_What the task asks_.
Which company will release the film in French theaters, according to the One Minute to Midnight article?

- French: Un peu avant minuit
- Directed by: Nicolas Pariser
- Written by: Nicolas Pariser
- Produced by: Emmanuel Agneray
- Starring: Melvil Poupaud; Chiara Mastroianni; Golshifteh Farahani; Léonie Simaga;
- Cinematography: Julia Mingo
- Edited by: Christel Dewynter
- Music by: Benjamin Esdraffo
- Production companies: Bibizi; Dimanche Soir;
- Distributed by: Pyramide Distribution
- Release dates: 10 September 2026 (Venice); 25 November 2026;
- Running time: 117 minutes
- Country: France
- Language: French

= One Minute to Midnight =

2026 French film by Nicolas Pariser

One Minute to Midnight (Un peu avant minuit) is a 2026 French drama film written and directed by Nicolas Pariser. It stars Melvil Poupaud, Chiara Mastroianni, Golshifteh Farahani, and Léonie Simaga.

The film had its world premiere in the main competition of the 83rd Venice International Film Festival on 10 September 2026, where it competed for the Golden Lion. It will be theatrically released in France by Pyramide Distribution on 25 November.

== Plot ==
In eastern France, 49-year-old Léo is preparing to separate from his partner when he learns that the biological father he never knew has died. Ahead of his trip to Italy to manage the inheritance, he spends time in Paris connecting with his activist daughter and reevaluating his life and relationships with women.

_Extracted material_.
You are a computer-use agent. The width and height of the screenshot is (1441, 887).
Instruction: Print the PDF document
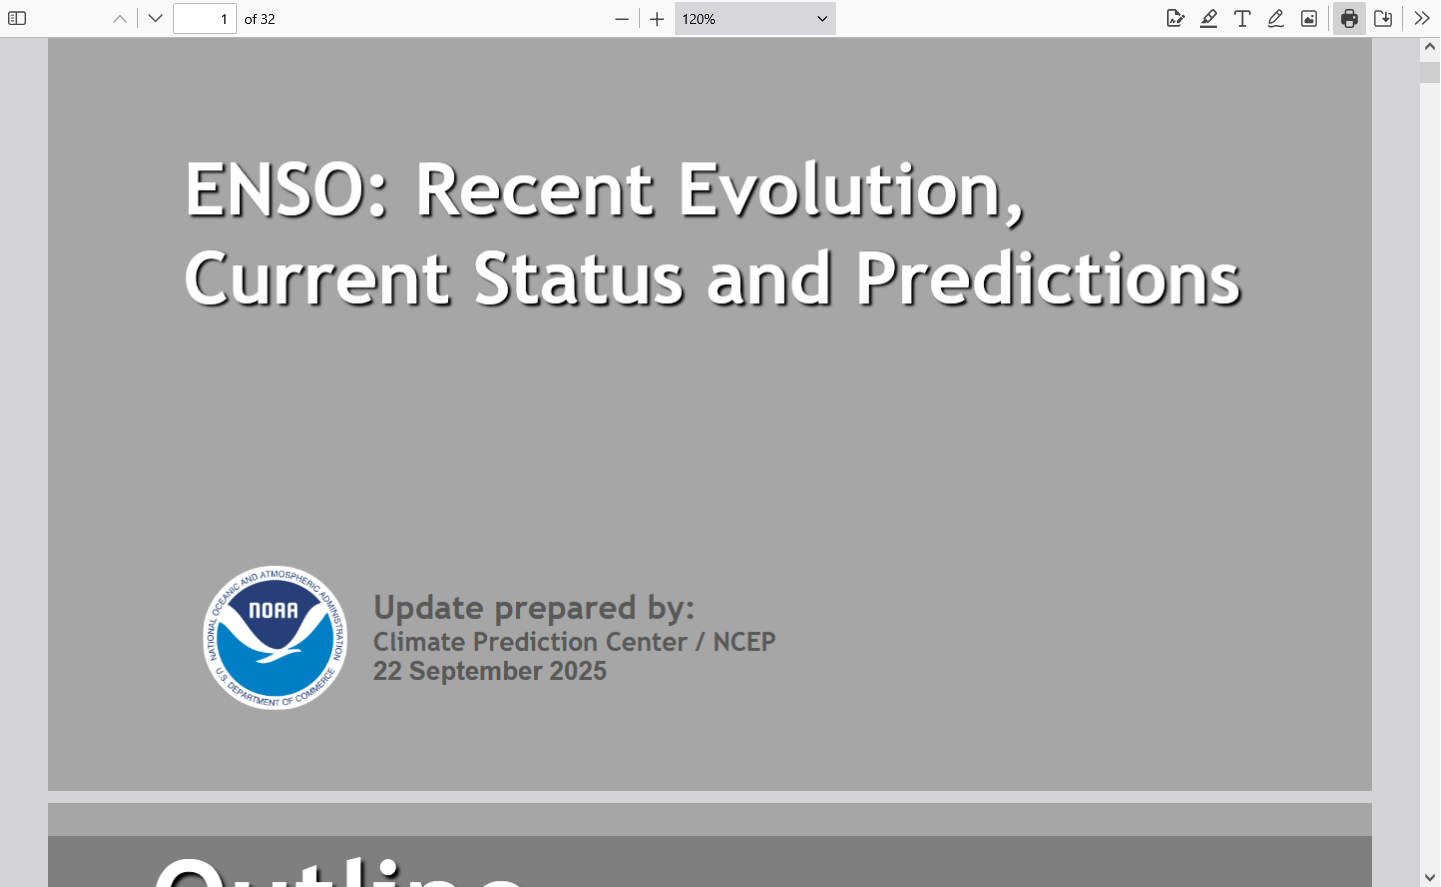[1349, 18]
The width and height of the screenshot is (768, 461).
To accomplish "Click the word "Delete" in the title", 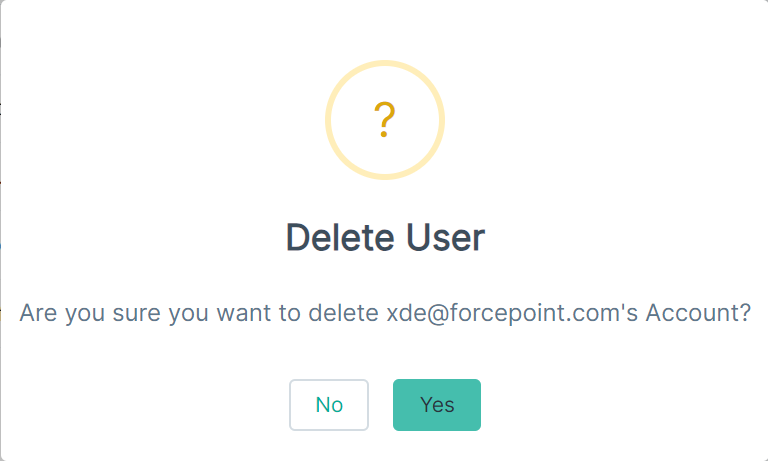I will pos(341,238).

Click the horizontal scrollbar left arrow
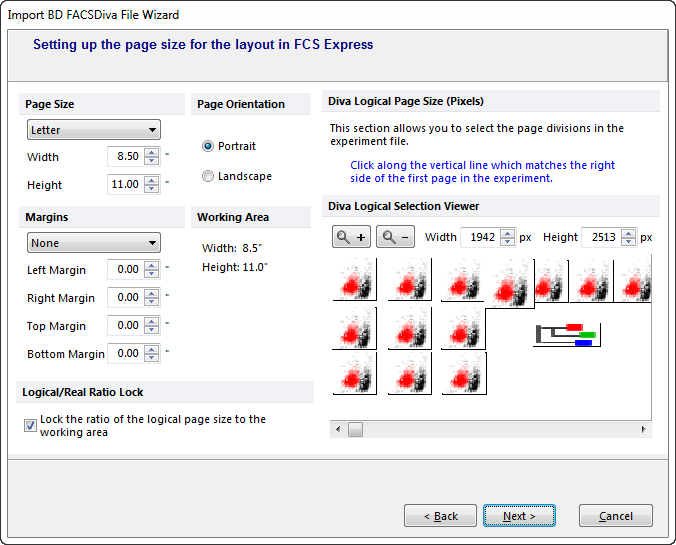tap(338, 429)
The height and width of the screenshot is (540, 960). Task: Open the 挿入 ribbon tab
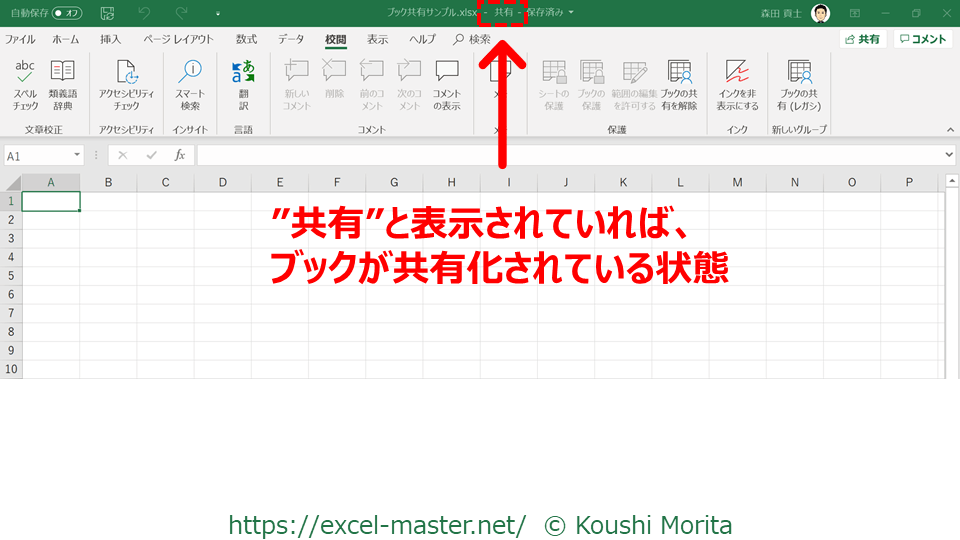pyautogui.click(x=111, y=39)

_Solution_.
Pyramide Distribution